Thursday 7 May 2009

The Photographers' Gallery

Maurizio Anzeri's collection was quite interesting. In his work, he stitches into the surface of black and white, found portraits. He adds physical and psychological layers to each of the portraits. What I can see from his work is that he tries to portray another element of the person in the photograph, whether it be a way to mock them, or a way to bring out an attribute that can't easily be seen. For the picture to the left, what I see that he added in the stitching is a monkey, what that means is completely up to interpretation.


Walead Beshty's abstract photograms were particularly intriguing to me. He creases and rolls photographic paper to create abstract photograms that explore a separation of the physical and image world. Walead Beshty's 4-sided pull was extremely abstract, with 4 different layers of inter-meshing with each other to create a scenic piece. Walead Beshty’s large-scale photo-graphic works are abstract images that tell the story of their own making. Produced by folding and processing light-sensitive photographic paper, the works develop patterns of angles, creases and folds.
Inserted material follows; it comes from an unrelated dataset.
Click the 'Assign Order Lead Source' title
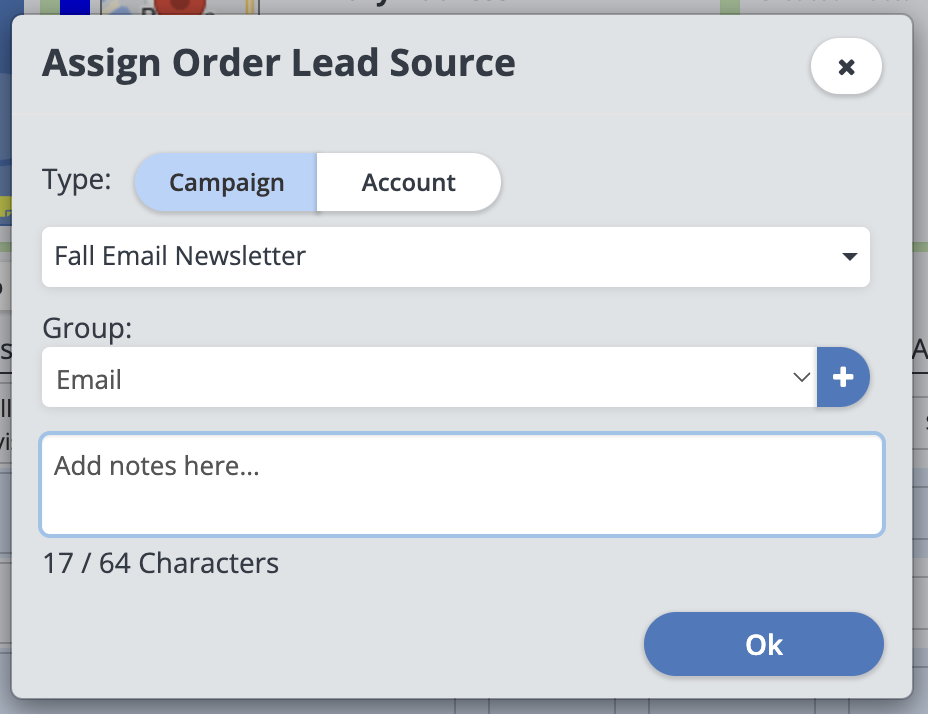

Catherine Yass' series Damage was quite interesting as well. She treats her film transparencies according to their subject matter. She drowns, burns and scrapes colour transparencies of urban scenes, taking the subject matter as the inspiration for its destruction. The scenes of waterways are drowned or representations of gas towers are burnt. The way in which she explores her photography is quite different, but it provides a way of exceeding a simple photograph.